Switch every "To accomplish" to "To complete" in the items below, and write all the items out again with nothing else changed.

§

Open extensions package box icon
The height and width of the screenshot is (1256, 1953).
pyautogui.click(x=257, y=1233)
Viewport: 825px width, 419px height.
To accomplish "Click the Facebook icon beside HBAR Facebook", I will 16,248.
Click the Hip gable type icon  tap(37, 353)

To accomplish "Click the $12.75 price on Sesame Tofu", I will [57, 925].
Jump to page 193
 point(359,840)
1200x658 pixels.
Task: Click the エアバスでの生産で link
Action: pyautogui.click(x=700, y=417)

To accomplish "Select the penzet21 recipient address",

§

**Output:**
Open extensions package box icon
The height and width of the screenshot is (1256, 1953).
pyautogui.click(x=257, y=1233)
Viewport: 825px width, 419px height.
To complete "Click the Facebook icon beside HBAR Facebook", I will 16,248.
Click the Hip gable type icon  tap(37, 353)

To complete "Click the $12.75 price on Sesame Tofu", I will [57, 925].
Jump to page 193
 point(359,840)
1200x658 pixels.
Task: Click the エアバスでの生産で link
Action: pyautogui.click(x=700, y=417)

To complete "Select the penzet21 recipient address",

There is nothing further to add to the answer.